(その7)
和田完二さん
昭和三十年代に八年間、私の勤めた丸善石油高等工学院の設立者である、社長の和田完二さんについて記してみよう。
和田さんは、社長に就任すると、社憲を制定して内外に公表したが、
その第一章、われわれは常に正道に立って社業を運営する。会社の発展は社会の福祉、世界の進運に寄与し得るものでなければならない。
第二章、経営者と従業員は、ともに会社の根幹である。互いに相より相たすけ、和の心をもって一致協力する。(十章あるが以下略)
和田さんはこうした社憲を身を以って実践、躬行してゆかれたのである。
和田さんは、社長になる何年か前に、脳溢血で倒れ、入院、手術、回復はしたものの左半身不随となり、それからは奥さんのまき子さんが、杖代りとなり、半身となって、何時もそばに寄り添っておられた。
和田さんの社員に接する態度は、実に穏やかで暖かく、愛情に溢れていた。
先ず社員の定年制を廃止された。
健康で、働く意欲があれば、退職しなくてもよろしいというわけである。社員の誕生日には、社員と家族宛に、誕生祝いが贈られてきた。

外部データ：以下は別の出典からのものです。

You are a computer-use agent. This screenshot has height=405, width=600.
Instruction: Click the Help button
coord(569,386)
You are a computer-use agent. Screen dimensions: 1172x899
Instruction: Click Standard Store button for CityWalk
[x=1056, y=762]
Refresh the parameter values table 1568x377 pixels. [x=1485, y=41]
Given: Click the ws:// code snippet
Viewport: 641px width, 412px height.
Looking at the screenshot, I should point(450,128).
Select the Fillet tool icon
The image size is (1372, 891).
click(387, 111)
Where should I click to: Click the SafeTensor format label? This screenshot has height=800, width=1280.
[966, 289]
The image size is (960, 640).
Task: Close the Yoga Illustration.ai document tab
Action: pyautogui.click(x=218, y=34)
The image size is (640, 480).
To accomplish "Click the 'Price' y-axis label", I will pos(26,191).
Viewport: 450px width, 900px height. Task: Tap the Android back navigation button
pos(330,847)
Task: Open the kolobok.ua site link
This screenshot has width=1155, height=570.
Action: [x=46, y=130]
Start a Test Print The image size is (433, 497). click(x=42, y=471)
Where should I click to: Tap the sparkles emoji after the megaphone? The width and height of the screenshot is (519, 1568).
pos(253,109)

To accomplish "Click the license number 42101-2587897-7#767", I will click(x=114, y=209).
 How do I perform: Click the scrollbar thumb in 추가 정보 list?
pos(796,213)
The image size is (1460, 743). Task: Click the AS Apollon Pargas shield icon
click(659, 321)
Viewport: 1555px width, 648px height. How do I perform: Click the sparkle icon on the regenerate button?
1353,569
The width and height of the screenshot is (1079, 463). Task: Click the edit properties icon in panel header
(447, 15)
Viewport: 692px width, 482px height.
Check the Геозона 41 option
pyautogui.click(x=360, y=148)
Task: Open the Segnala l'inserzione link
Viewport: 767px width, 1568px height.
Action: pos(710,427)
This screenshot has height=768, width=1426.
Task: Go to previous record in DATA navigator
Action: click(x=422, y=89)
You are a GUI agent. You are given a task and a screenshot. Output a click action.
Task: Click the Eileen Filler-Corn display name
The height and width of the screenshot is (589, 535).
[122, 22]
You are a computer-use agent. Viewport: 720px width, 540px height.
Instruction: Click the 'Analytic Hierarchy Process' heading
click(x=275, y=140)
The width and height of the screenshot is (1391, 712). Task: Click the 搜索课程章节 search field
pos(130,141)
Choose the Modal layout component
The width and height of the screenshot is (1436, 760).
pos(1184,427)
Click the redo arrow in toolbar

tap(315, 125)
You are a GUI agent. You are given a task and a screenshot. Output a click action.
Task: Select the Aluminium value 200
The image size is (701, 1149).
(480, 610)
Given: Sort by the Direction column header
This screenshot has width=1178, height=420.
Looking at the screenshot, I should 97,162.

社業はぐんぐんと伸び、その秀れた経営手腕と、あたたかい人柄が魅 力を呼び、多くの知名の士が和田さんの許へ集まってくるようになった。
思い浮かぶままに、お名前を挙げてみると、中曽根康弘、石原慎太郎、今東光、水野成夫、升田幸三、山本玄峰、古賀政男、志保見道雲、佐藤正忠、山田耕筰、大木惇夫、石丸梧平その他、多士さいさい。
昭和三十二年、和田さんは大阪府下箕面の地に、丸善石油高等工学院と呼ぶ社立学校を創立された。
当時、高校への進学率は六十パーセント、残り四十パーセントの中から人材を選んで高校に準じた教育を実施、卒業後は本人の希望で会社への入社、その他自由という学校である。全国から選抜し、給費制、全寮制である。
和田さんは、この学校の生徒を、まるで自分の子供のように大切に、愛情をもって接しておられた。それは正に「親ごころ」であった。
校庭に碑を建て、
「人生に夢を持て、若人よ開拓者たれ」と刻み、生徒にプレゼント。
或るときは、帝塚山の本邸に、生徒二百人を呼んで楽しい一時を過す。
或るときは、外遊のさいに、生徒への土産を二百箇購入し、生徒に配る。
社長として全国の支店巡りをなされたさい、その地に卒業生がいるときは、必ず呼んでご自分の身辺に侍らせていた。
和田さんの後半生は、会社の利益の一部を社会に還元するという考え方の先駆者であった。